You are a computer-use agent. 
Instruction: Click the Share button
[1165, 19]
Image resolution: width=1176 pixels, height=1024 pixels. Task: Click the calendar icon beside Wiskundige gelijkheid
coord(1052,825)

□ □ □ □

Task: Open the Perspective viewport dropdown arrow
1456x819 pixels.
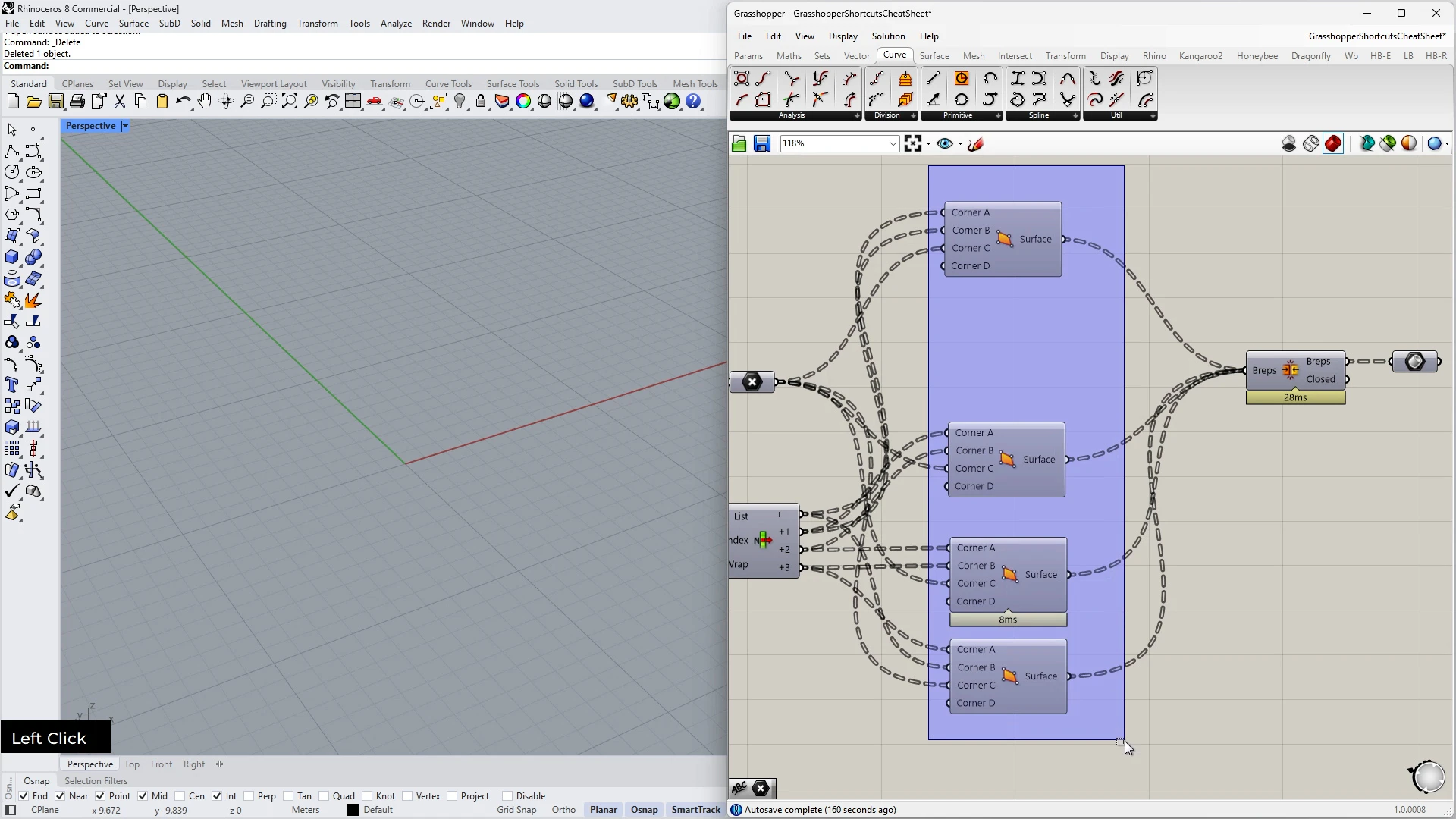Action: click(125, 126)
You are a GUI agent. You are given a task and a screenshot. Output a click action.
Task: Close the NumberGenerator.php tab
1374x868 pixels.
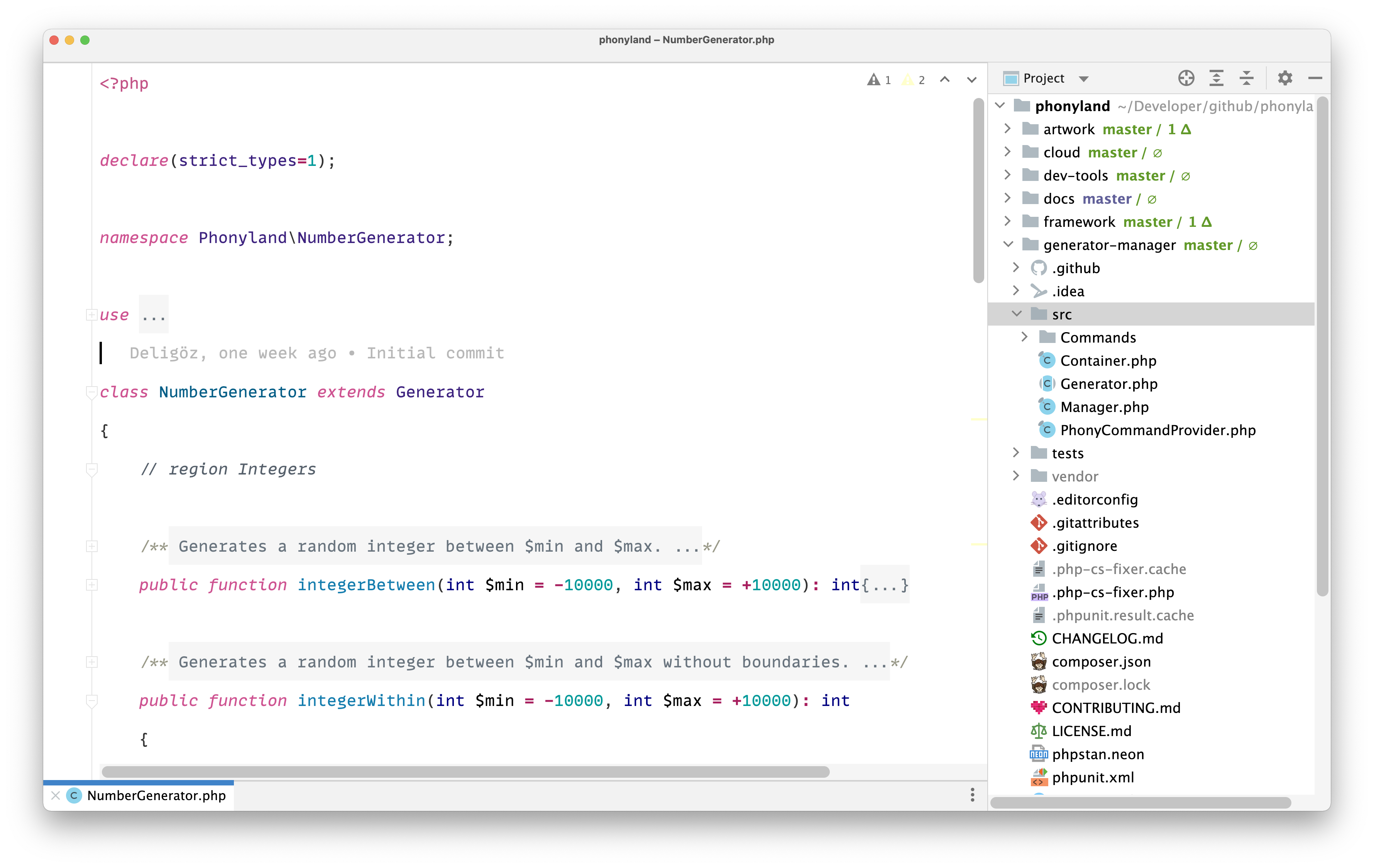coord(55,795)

□ □ □ □

Work instruction ▸ Lines holding "agent" in the data above: copy each of them.

Task result ▸
You are a computer-use agent. 
You are a GUI agent. You are given a task and a screenshot. Output a click action.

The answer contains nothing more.